Looking over the East Swale to the Isle of Sheppey

This is the view looking across to Harty Ferry at midwinter. The river Swale can appear particularly desolate and remote in winter, which is of course part of its charm. With a chill northerly wind blowing briskly over the flat marshland it can at times even seem slightly bleak.

And yet the Swale was not always so empty.  A hundred years ago there was a thriving industry on the south side of the river, including the marshes in the foreground of this picture. There was a large industrial complex covering about 500 acres.  There had long been factories here manufacturing and processing explosives, and the river would have been busy with many sailing barges and other small craft.  It was here, at 2.20pm on Sunday 2nd April 1916 that the 'Great Explosion' occurred, which killed 116 workers including the entire works fire brigade. The cause was a fire which started in some empty sacks and then spread to set off 15 tons of TNT and 150 tons of ammonium nitrate.
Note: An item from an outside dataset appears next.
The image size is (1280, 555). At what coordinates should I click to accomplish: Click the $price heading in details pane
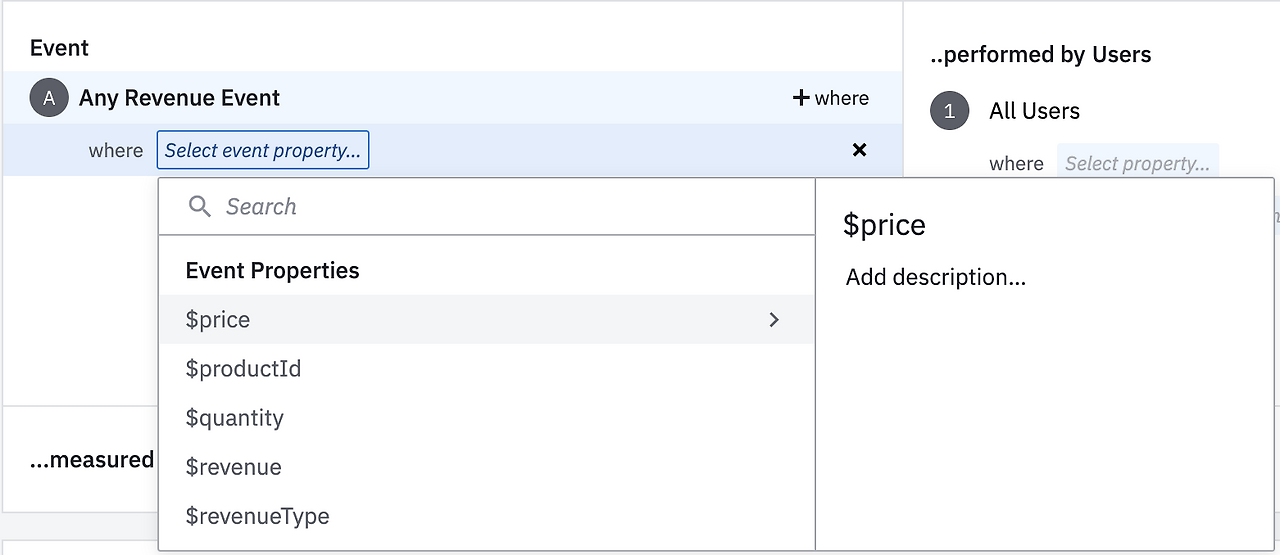coord(885,225)
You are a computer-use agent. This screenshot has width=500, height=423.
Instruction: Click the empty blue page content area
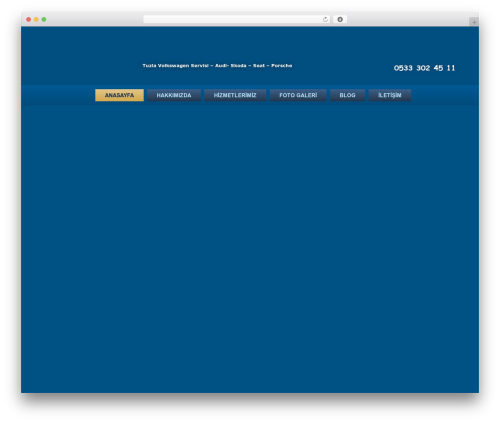click(250, 248)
It was the worst disaster ever to occur in the history of the UK's explosives industry. Safety standards had become relaxed in the drive to increase output to meet wartime needs.  Much of the site remained undamaged however and the explosives works continued in production until after the end of the war, when it was closed down due to its vulnerability to aerial bombing.
The Golden Hind  aground on Harty Ferry causeway

On my first visit to Harty Ferry on Bonita with my parents in 1954, we found a flying boat firmly aground on the northern shore. This was tremendously exciting for a small boy. It seemed to be completely unguarded, and once the tide had gone down we were able to climb inside and look around.  We imagined some dramatic mid-air crisis that had necessitated an emergency landing in the Swale. The reality turned out to be rather more prosaic. This was an obsolete aircraft whose certificate of airworthiness had expired some years before. It had been towed to the Swale and anchored in the river. During a south-westerly gale the anchor dragged. The plane came to rest, not on the soft mud which is in such abundance here, but on a concrete causeway, puncturing the hull.  Presumably it was broken up for scrap eventually, although I believe some of the furnishings are still in the Ferry House Inn which can be seen in the background of the picture.

I remember my feeling of disappointment when we next went to Harty Ferry to find the flying boat was no longer there.